November 3, 2014

As the late great Alfred Korzybski was wont to warn anyone who was willing to listen, the map is not the territory. Sadly his words of wisdom would have been wasted on most people nowadays. Few of us, it seems, have any idea what a map is, let alone the basis on which it might offer a more or less reliable 2D model of geo-topographical reality.

Presented with paper-based cartography, Britsters today are apt to express a degree of consternation and bewilderment similar to that evinced by widely feted urban youth avatar Ali G when, on first sighting a cow, he famously enquired (only somewhat less abbreviatedly) “WTF is dat?!”

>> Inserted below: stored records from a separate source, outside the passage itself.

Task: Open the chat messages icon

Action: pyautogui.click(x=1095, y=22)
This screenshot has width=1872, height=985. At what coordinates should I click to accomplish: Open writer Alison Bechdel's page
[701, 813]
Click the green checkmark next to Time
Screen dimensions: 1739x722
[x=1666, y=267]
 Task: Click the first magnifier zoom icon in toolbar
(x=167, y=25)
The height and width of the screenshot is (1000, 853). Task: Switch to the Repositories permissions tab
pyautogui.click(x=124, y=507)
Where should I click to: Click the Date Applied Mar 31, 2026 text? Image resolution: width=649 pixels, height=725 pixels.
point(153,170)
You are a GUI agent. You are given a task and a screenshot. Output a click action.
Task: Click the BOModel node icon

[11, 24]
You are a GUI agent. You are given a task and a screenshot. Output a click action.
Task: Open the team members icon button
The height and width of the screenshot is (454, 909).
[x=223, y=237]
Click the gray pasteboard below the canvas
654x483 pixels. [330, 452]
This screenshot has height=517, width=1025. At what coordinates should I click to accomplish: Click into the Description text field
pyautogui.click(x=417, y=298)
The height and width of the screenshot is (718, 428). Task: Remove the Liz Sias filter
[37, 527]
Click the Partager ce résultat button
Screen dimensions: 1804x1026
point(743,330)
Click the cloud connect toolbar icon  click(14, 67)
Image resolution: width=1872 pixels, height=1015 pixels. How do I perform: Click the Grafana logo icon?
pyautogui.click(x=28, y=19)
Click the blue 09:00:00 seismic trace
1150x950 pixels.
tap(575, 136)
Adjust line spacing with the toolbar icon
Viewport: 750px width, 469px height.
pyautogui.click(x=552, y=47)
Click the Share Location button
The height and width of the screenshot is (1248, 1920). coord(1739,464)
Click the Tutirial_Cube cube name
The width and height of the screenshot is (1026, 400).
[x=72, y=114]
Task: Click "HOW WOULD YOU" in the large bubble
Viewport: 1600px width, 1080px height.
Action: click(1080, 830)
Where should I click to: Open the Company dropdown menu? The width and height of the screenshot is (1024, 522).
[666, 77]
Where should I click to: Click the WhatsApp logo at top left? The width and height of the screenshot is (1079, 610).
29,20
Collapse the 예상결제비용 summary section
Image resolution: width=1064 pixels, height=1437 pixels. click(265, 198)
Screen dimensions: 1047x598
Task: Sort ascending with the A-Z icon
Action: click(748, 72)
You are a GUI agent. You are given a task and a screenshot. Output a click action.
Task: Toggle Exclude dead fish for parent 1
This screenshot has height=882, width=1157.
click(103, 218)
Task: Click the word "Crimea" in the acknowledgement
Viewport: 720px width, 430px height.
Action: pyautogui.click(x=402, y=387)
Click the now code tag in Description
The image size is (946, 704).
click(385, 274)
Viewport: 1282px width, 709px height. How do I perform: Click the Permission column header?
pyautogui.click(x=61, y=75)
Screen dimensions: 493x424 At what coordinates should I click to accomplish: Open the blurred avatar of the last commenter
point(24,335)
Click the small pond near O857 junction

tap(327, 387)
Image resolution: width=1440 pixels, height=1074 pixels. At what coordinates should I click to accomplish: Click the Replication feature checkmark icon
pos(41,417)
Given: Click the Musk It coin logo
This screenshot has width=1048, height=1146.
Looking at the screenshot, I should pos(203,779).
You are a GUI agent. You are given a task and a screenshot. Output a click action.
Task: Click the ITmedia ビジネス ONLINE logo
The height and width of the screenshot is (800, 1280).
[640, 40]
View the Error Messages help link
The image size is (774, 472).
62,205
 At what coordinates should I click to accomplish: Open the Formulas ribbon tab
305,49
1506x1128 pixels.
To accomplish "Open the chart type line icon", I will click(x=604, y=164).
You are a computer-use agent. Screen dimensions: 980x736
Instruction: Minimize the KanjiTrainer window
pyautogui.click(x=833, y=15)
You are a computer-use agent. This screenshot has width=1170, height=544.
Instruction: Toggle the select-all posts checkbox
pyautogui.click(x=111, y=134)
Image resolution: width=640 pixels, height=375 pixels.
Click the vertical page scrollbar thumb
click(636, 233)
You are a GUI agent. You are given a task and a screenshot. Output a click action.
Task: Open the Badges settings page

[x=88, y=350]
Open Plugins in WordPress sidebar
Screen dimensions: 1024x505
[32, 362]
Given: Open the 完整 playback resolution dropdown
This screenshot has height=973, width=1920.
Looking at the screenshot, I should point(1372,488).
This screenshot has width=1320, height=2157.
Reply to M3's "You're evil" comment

Yes, shocking new findings unveiled by leading vehicle leasing outfit fleeced.co.uk prove beyond any reasonable doubt that six out of ten UK-landers have no idea how to read a map and would be quite literally lost without their satnavs. The survey also found that most drivers don’t bother reading road signs whilst slavishly following the twists, turns, u-turns and abrupt lane changes dictated by their satnavs and often circle listlessly for hours on end when their satnavs lose interest ‘too soon’ and blithely inform them that they have arrived at their destinations.

Even fleeced.co.uk spokesperson Johnny Ratty confesses himself cartographically illiterate “We’re all guilty,“ he concludes, stretching the survey findings just a tad in a shameless bid to spread the blame. “Were so fixed on that tiny screen on the dashboard,” he avers, “that we’ve got no idea where we’re being taken.”

Johnny mourns the passing of the age of ‘map and road-sign’ motor navigation, sensing perhaps that his forefathers might have been onto something after all. “In the old days,” he imagines, “it would have been a map, forward planning and using the eyes in my head.” Now, he suggests, there is a real danger that our abject dependence on satnav could turn us into zombies.

The idea that Brits en masse might lose interest in driving around in cosy little metal tubs on wheels and turn instead to munching on brains is obviously a real worry for anyone working in the vehicle leasing sector, and a development that could yet have wider societal implications beyond the automotive services sector.